• Supplied passage
========

Other studies have found that investing in well-managed companies can result in abnormal risk adjusted returns. For example, Filbeck, German, and Preece (1997) found that an investor holding a well-diversified portfolio can earn superior returns by investing in Fortune's most admired firms. They also demonstrated that both the raw and risk adjusted returns of most admired firms were significantly higher than the returns on the companies with the lowest ranking in the Fortune survey. Similar results were also found by Filbeck and Preece (1995) who showed that an investor can outperform the British stock market with a portfolio of stocks from the Economist's most admired list.

More recently, Filbeck and Gorman (2000) evaluated the investment performance of the companies that are "Built to Last," as determined by Collins and Porras (1994). Filbeck and Gorman found that the companies deemed visionary by Collins and Porras did outperform both the market and a portfolio of less visionary companies prior to 1989 when Collins and Porras made their assessment of which companies are "Built to Last." However, in the years following this assessment, the visionary companies failed to outperform the market.

This paper will continue the thrust of the research described above, as we seek to assess the extent to which the market places a value on the attempts by companies to enhance their supply chain competence through the adoption of supply chain management-enhancing tools.

Supply Chain Management

Supply Chain Management (SCM) has become one of the premier strategies of the 21st century as businesses look to reduce costs and penetrate global markets. A recent research study provides evidence of the correlation between companies' financial success and the depth and sophistication of their supply chains (D'Avanzio, von Lewinski, and Van Wessenhove 2003). Importantly, supply chain depth and sophistication often comes as a result of the adoption of the state-of-the-art information and systems tools provided by supply chain consultants, software, and MIS firms. The essence of the SCM approach is the coordination and integration of firms and functions involved in the process of creating products and delivering them to ultimate consumers. A study conducted early in the evolution of the supply chain management discipline cites SCM as one the three most important management practices for determining world class performance (White 1994).

A supply chain encompasses all the activities associated with moving goods from the raw material stage through to the end-user (Mentzer et al. 2001). The supply chain is composed of a plethora of firms ranging from software providers to manufacturers to truckers to retailers and wholesalers. The critical element of the supply chain approach is to manage the entire supply chain as if it were a single organization. This requires careful attention be placed on managing the relationships, information, and material flow across organizational boundaries in an effort to cut cost and enhance flow. It is generally agreed that three important goals drive the supply chain management approach: 1) reduce the net landed cost of the product to the ultimate consumer; 2) increase customer satisfaction, thus solidifying customer loyalty and market share; and 3) increase profitability of all firms across the supply chain. Several authors writing in the inaugural issue of Supply Chain Management Review suggest that if the key principles of supply chain management are applied correctly, then supply chain partners would be able to "enhance revenue, control costs, increase asset utilization, and improve customer satisfaction." (Anderson, Britt, and Favre 1997). Thus, a strong motivation for firms to adopt the supply chain management approach is quite simply to improve the firm's financial performance while also enhancing customer loyalty and market share. Min and Mentzer (2004) suggest that "managers should be constantly mindful of the finding that SCM activities pay off economically....successful implementation of SCM improves business performance of participating firms and the supply chain as a whole." It might be assumed that firms in the forefront of adopting supply chain management as a key strategic thrust would be those with enhanced profitability, faster revenue growth, larger market shares, and higher stock prices. However, there is limited evidence concerning the impact of SCM practices on company stock value, with perhaps a bit more substantiated evidence regarding the impact on market share. For example, lack of supply chain efficiencies has been cited as one of the major factors leading to the downfall and bankruptcy declaration by Kmart Corporation (Konicki 2002).

========

• Data lines

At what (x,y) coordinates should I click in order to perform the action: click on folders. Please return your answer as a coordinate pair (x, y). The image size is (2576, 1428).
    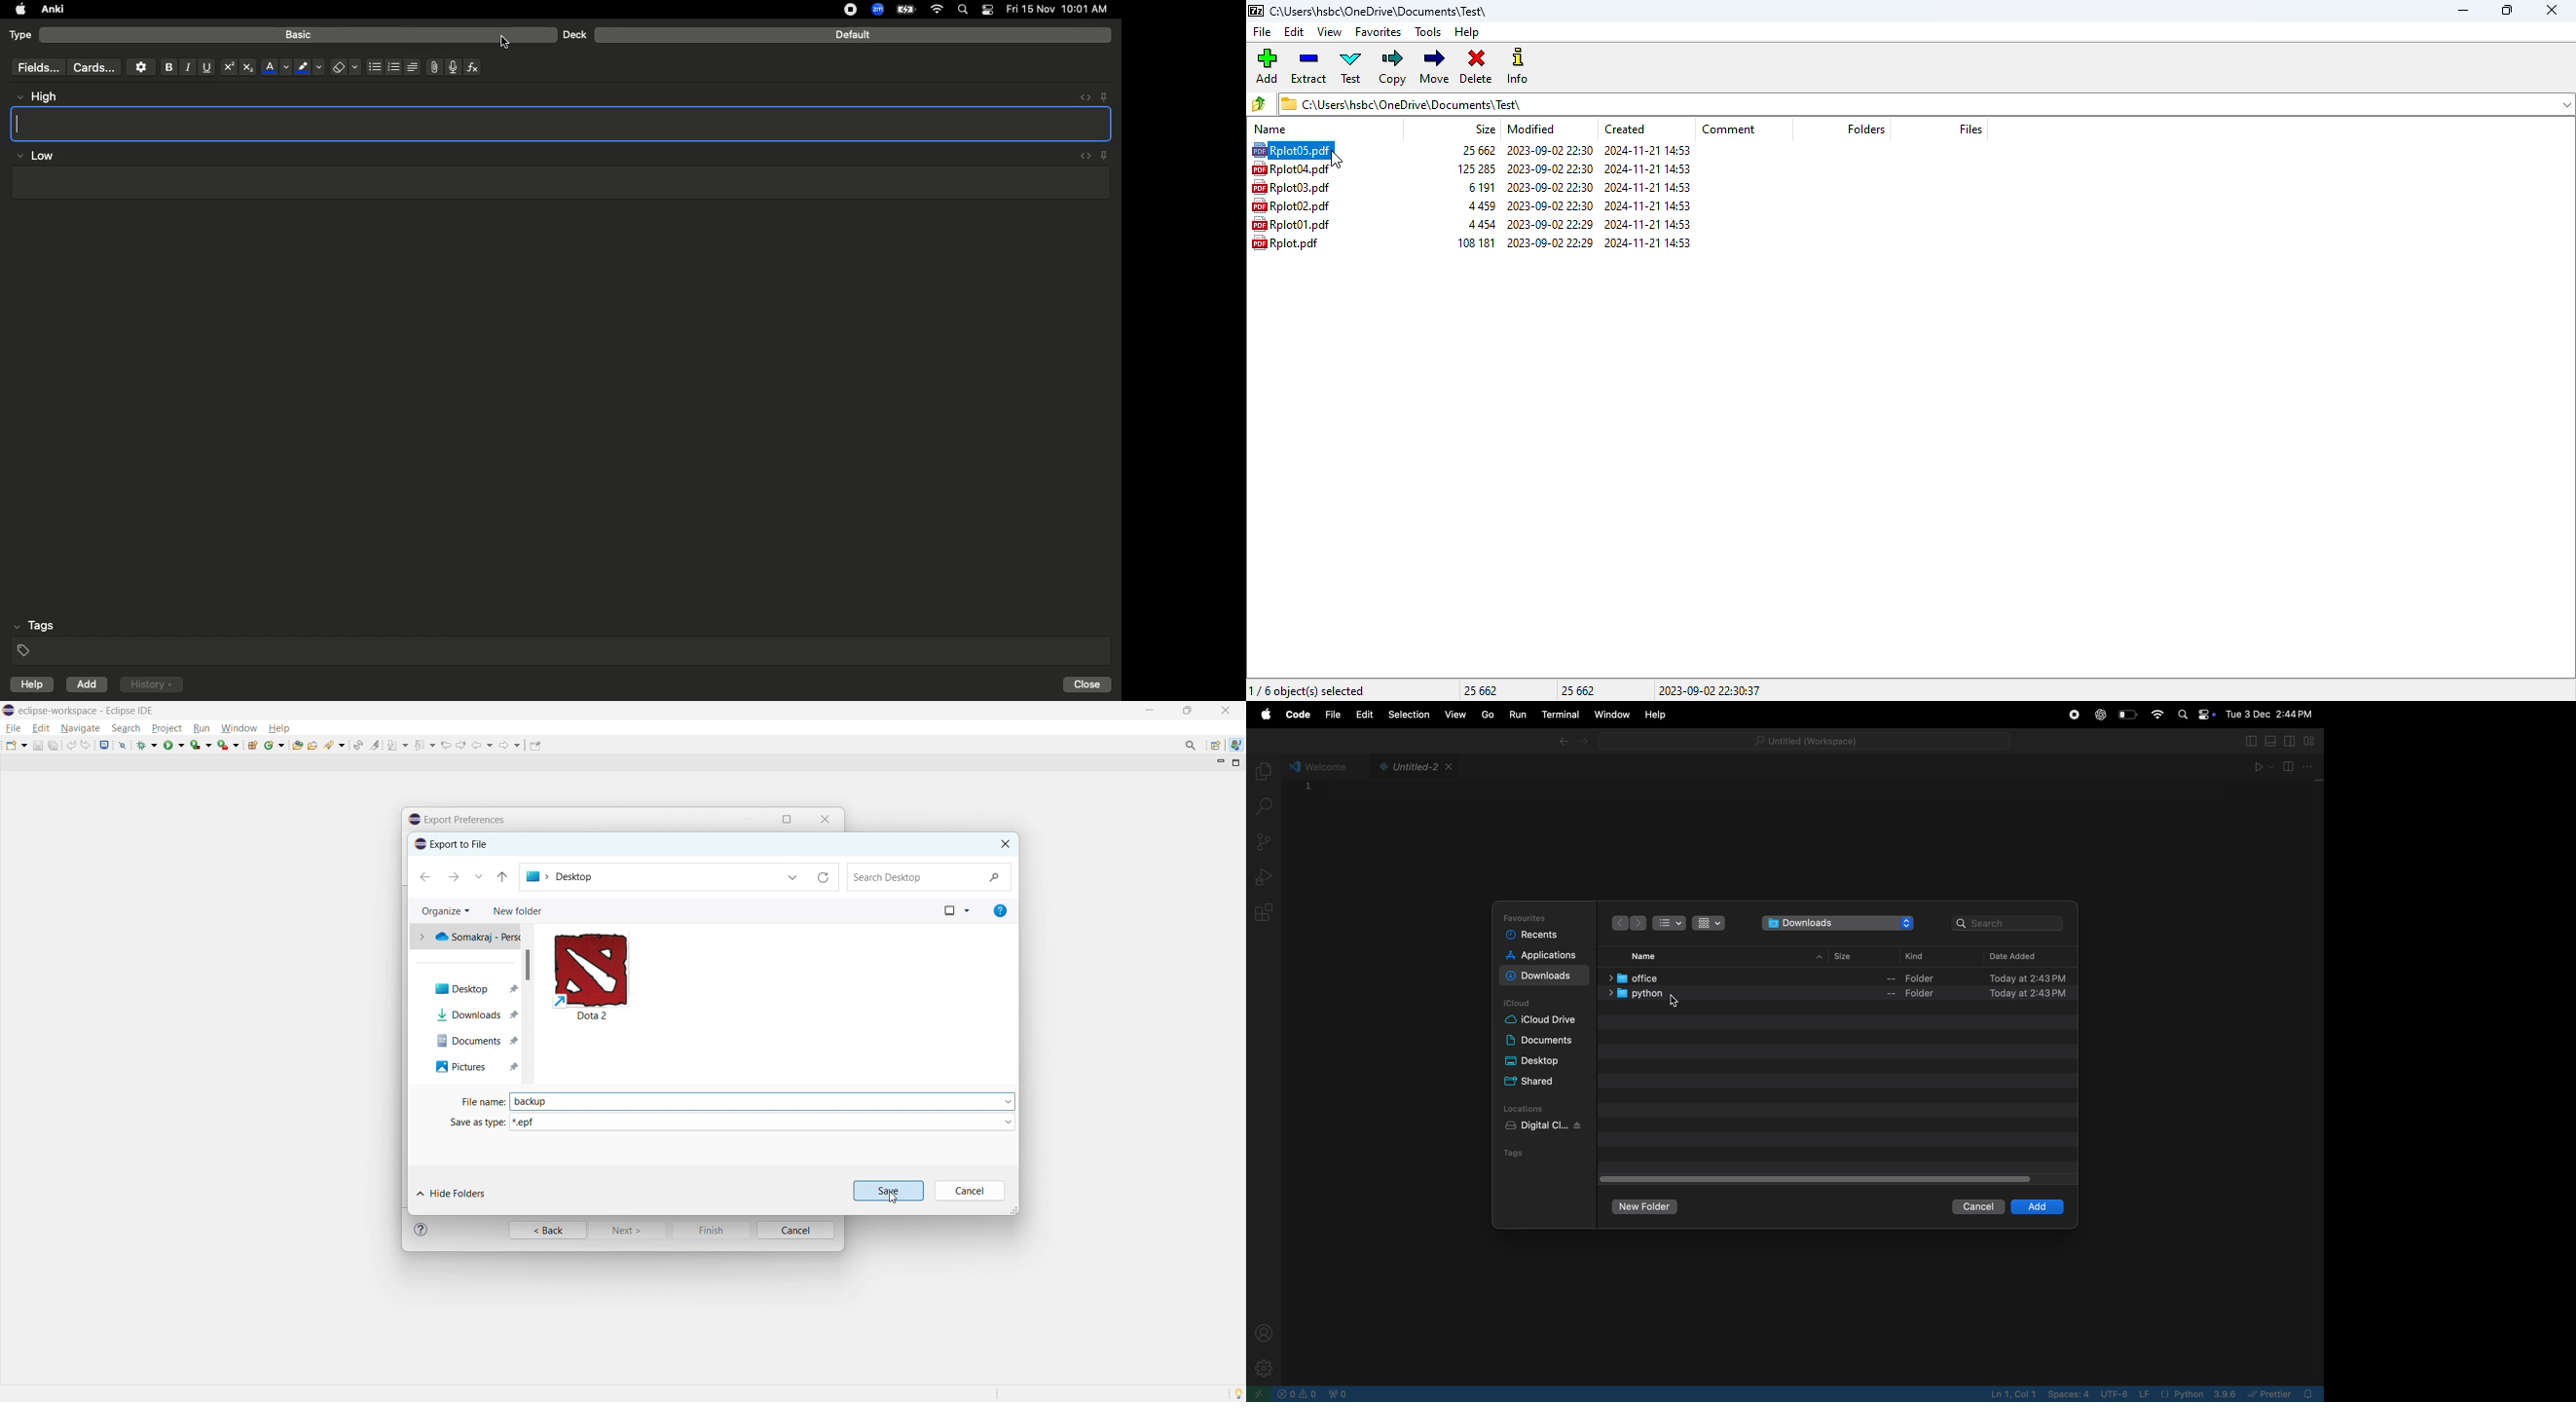
    Looking at the image, I should click on (1865, 129).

========

• Stated exercise 1
According to the supplied passage, the downfall and bankruptcy declaration of which company has been attributed in part to a lack of supply chain efficiencies?
• Stated exercise 2
Decide whether each statement below agrees with the supplied passage, answering yes or no and quoting the words that settle it.
(a) Filbeck and Preece (1995) showed that a portfolio drawn from the Economist's most admired list could outperform the British stock market.
(b) The companies judged visionary by Collins and Porras kept outperforming the market in the years after their 1989 assessment.
(c) Much evidence exists on how SCM practices affect company stock value.

• Solution 1
Kmart Corporation.

• Solution 2
(a) Yes: "an investor can outperform the British stock market with a portfolio of stocks from the Economist's most admired list."
(b) No: "in the years following this assessment, the visionary companies failed to outperform the market."
(c) No: "there is limited evidence concerning the impact of SCM practices on company stock value."